:: Exercise instructions ::
Repeat exactly, and only, the lines below starting at the line that contains "Apply all borders grid icon" and ending at the line that contains "This screenshot has width=1391, height=868.", inclusive of both.

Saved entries
-- -- --

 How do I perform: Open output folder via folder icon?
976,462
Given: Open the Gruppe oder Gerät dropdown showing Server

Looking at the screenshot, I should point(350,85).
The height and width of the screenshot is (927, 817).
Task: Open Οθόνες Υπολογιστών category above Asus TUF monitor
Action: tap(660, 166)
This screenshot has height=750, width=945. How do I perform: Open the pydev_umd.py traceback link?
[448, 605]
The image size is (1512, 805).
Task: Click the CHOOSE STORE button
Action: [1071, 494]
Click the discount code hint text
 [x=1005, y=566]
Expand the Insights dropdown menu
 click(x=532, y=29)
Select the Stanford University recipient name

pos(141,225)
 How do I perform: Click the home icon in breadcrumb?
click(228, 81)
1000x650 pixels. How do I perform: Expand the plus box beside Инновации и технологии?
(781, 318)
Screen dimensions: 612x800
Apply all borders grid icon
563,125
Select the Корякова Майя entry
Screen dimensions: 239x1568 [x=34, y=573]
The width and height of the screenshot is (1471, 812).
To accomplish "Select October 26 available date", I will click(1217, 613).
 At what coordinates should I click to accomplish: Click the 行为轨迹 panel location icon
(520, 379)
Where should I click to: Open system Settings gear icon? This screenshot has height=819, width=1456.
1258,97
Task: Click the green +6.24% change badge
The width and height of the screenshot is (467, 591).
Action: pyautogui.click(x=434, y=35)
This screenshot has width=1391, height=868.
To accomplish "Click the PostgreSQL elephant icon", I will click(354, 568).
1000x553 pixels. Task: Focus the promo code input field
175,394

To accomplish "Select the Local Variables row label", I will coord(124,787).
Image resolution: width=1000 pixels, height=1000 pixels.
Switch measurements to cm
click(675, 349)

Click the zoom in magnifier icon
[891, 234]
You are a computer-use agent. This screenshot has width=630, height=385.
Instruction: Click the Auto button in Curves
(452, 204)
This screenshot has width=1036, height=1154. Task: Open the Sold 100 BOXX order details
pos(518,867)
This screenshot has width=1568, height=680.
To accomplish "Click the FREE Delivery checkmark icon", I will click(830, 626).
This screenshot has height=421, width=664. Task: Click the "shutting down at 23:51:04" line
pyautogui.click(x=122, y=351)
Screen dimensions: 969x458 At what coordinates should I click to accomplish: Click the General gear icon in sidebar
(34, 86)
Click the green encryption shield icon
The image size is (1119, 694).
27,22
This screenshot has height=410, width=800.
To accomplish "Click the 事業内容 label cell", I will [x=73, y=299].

-- -- --

:: Result of this exercise ::
Apply all borders grid icon
563,125
Select the Корякова Майя entry
Screen dimensions: 239x1568 [x=34, y=573]
The width and height of the screenshot is (1471, 812).
To accomplish "Select October 26 available date", I will click(1217, 613).
 At what coordinates should I click to accomplish: Click the 行为轨迹 panel location icon
(520, 379)
Where should I click to: Open system Settings gear icon? This screenshot has height=819, width=1456.
1258,97
Task: Click the green +6.24% change badge
The width and height of the screenshot is (467, 591).
Action: pyautogui.click(x=434, y=35)
This screenshot has width=1391, height=868.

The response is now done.